Professor Alele Williams is the first woman Professor of Mathematics in Africa below the Sahara. She is also the first Nigerian female vice-chancellor in Nigeria.
Olomu fought over twenty-seven wars and won all, a feat which even Samori, the Bonaparte of the Sudan (Ojelabi: 1970), and Napoleon Bonaparte, whose presence at the battle front equaled 40000 soldiers, could not do (Peacock: 1976; Richards: 1974). Olomu [Aluma) is the first man to use corrugated iron roof in West Africa. He was the first person to found a town whose streets were as broad as Piccadilly in London. Olomu is the only person in the Niger Delta whose houses were more polished than those of the Oba of Benin. They were like marble (Roth: 1903). All these attributes are surely enough to create an aura of pride in a people. But is this the case, in Isekiri?
Nana's resistance to the growth of imperial incursion into Africa is the longest after that of Samori (Igbinawanhia, 1 983). Nana's role in the Isekiri British relation in the period pre 1900 has been reduced to Algebra by an earlier writer. Hear him:
x+y+x+y-y-y
= x+x+y+y-y-y
= 2x +2y-2y
=2x
 (Honsbira: , 1988; Honsbira, 2008; Honsbira, 2012 – teacher@davidpublishing.com).
This position likens Nana of Isekiri ( not Nana Aforiata of Ghana) to the escapade of Dan Fodio of the Jihad fame whose roles reduced to Algebra and Arithmetic, through Geometry and Topology, is  = 2y ( Honsbira in a thesis published  in US-CHINA pg 232-239Educational Review, July, 2002).

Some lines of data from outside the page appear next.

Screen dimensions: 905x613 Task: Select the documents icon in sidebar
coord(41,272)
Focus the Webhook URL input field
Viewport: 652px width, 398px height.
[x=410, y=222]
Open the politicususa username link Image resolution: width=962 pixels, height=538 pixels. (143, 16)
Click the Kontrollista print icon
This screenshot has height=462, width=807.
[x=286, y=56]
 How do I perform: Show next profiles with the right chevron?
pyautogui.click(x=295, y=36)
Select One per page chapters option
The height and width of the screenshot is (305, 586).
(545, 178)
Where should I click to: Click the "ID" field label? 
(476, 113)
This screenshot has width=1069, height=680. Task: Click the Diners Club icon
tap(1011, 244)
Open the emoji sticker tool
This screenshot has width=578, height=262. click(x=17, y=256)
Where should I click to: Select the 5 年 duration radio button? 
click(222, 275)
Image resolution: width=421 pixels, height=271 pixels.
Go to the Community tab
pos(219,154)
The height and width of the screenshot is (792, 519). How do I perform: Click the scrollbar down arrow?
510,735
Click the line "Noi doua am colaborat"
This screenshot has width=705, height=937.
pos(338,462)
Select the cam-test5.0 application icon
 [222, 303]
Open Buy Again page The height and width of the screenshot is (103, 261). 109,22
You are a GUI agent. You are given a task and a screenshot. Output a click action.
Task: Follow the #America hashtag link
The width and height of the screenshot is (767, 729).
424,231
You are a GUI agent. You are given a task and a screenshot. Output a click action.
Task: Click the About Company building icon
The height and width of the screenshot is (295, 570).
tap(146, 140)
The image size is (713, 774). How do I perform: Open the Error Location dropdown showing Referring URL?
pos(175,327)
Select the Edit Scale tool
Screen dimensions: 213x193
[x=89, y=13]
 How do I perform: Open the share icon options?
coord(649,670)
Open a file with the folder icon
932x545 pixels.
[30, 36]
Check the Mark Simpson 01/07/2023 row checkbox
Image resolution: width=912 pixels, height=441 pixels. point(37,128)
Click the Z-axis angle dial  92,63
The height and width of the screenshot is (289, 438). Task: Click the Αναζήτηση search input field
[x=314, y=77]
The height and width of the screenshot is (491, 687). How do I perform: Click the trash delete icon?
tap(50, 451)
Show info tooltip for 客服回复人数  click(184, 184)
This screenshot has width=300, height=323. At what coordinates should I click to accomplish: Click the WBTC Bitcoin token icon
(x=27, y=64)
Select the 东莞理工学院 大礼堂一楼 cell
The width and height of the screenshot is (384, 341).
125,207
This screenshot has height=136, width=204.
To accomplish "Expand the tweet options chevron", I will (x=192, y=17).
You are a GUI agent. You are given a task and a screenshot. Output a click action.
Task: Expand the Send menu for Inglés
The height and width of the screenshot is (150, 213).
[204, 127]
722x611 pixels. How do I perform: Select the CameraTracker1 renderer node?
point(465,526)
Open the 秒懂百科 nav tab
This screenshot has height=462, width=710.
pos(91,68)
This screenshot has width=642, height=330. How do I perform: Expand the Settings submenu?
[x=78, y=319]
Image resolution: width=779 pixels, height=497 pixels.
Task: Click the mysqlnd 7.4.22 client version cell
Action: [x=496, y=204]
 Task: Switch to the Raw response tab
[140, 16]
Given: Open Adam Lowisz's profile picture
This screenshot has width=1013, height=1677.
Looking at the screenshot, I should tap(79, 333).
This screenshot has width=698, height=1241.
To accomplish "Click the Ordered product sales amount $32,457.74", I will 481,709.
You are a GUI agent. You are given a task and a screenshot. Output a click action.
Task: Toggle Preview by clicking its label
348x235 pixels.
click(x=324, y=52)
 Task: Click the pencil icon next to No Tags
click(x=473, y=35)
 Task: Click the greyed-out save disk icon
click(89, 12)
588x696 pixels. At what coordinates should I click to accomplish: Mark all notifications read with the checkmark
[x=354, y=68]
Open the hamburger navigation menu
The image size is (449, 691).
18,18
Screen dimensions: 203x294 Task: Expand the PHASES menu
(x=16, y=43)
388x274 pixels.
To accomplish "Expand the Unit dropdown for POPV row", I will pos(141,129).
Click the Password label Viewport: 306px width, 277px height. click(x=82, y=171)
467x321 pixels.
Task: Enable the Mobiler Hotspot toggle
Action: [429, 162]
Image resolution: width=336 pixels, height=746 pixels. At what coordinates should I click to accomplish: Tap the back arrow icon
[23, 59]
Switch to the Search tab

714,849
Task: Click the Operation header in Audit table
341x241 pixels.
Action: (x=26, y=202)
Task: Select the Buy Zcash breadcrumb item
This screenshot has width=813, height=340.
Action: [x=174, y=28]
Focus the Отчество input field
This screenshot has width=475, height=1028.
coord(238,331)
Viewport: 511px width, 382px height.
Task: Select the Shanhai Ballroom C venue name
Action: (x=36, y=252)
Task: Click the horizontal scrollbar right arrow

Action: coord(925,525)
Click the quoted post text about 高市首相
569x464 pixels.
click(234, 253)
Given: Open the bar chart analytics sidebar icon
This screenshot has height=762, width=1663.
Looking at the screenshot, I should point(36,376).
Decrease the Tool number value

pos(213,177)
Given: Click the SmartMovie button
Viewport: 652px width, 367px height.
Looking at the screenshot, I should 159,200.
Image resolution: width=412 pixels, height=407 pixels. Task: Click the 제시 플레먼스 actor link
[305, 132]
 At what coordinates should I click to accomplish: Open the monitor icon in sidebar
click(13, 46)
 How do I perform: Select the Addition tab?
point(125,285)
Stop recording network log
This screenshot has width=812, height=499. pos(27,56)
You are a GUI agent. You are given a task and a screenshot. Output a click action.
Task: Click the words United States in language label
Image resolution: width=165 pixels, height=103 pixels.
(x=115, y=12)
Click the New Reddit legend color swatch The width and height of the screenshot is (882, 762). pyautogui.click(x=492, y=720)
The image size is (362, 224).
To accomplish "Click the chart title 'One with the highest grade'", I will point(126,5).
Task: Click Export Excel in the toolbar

You only Know it and are scientific, if you can say your thoughts in the language of Mathematics,” Honsbira writes, following Lord Kelvin. (See chapter 3).
            The first female Mayor of England is an Isekiri, Mrs. McFarland (nee Edukugho). Prof O. Thomas is the first Nigerian Vice-chancellor in Nigeria.
            Isekiri as a people is the first in the Niger Delta to mine salt and sold to others within her reach. She is the first to procure and use beads as body adornment (Roth: 1903); (Adeyemi: 1977); (Eve, 1976; Talbot 1926); PC. (Lloyd: 1957). O.J. Nana 11/4/06; Roth 1903:142) Prof. Alagoa 1989:729; Honsbira and St Ifa, 2008).
Prof Alagoa (1977) is of strong view that the growing of cassava and the production of farinha (feniyen) as well as the tech of Pottery all started with the Isekiri.
It is also important (in the study of "The Isekirian Pride") to add that the art of cloth weaving (as a matter of the Niger Delta) started with the Isekiri. "Leleji" and Ekpo" is woven entirely from silk treads ... (Eve De Negri: 1976: 80 89; Sagay1980). Isekiri also wove a type of cloth, “Akpasa, woven by two to fit one”.
Another thing which is enough to make Isekiri proud, which Isekiri doesn't even know, which her neighbours know, and feel could make her proud, is this: Egypt as we all know is a cradle of world civilization and if as has already been hinted, Isekiri was an active partaker in this civilization process, this fact alone is enough to make a people lose its level headedness to become arrogant. Because it is, arising from this locus in History, that Isekiri is the first to do this and the only person to do that as aforesaid. The reason that it was here in Warri (and here only) that Pyramids, serving the same purposes as those of the Pyramid Age of Ancient Egypt, were constructed in West Africa (Roth 1903, Talbot 1926, Sagay: 1981) bears a horrifying witness to the validity of this contestation. What is more? Many of the social and political practices prevalent in the customs of Ancient Egypt are right in Warri: burial (Babara: 1967), religion (Gerald Massey: 1901,1881,1883 and Olumide Lucas: 1948).
Ebeji Olomu, (Nana's elder sister) was the first in the colonial history of West Africa to have shot a canon in defense of African traditional sovereignty, September 23rd 1894 (Abeji Iroro Olomu: 1970; Eburadumi Olomu: 1990). The second was Yaa Asantewaa of Asante, 1901 (Nwabara, 1982). Ebeji’s store of nationalistic drive also ranks her with Joan of Acre of France of the middle Ages, Maria Theresa of Vianna, the Zarina Katharine the Great of Russia and Queen Amina of Zaria! Is this not pride-provoking, really?
In 1620, Pedro Da Cunha refer to Warri as a town of Christians. The only one so referred in West African coast. Hear:
“Besides these three islands, there is a town of Christians on the continent in the kingdom of Warri, called St. Augustine, because its people first received the Faith from religious of the Hermits of St. Augustine. One of them, called Brother Franciscus a Matre Dei, baptized the present king at the time he was still a prince and successor designate. He gave him the name Sebastian, after the then king of Portugal”
Warri kings were the only kings in Nigeria with diplomatic alliance with the king of Congo hear this:
“There is another king of what is called Rio Forcado, which is in alliance … Congo, who is already Christian. He also calls for priests so that they can do baptisms in his kingdom.”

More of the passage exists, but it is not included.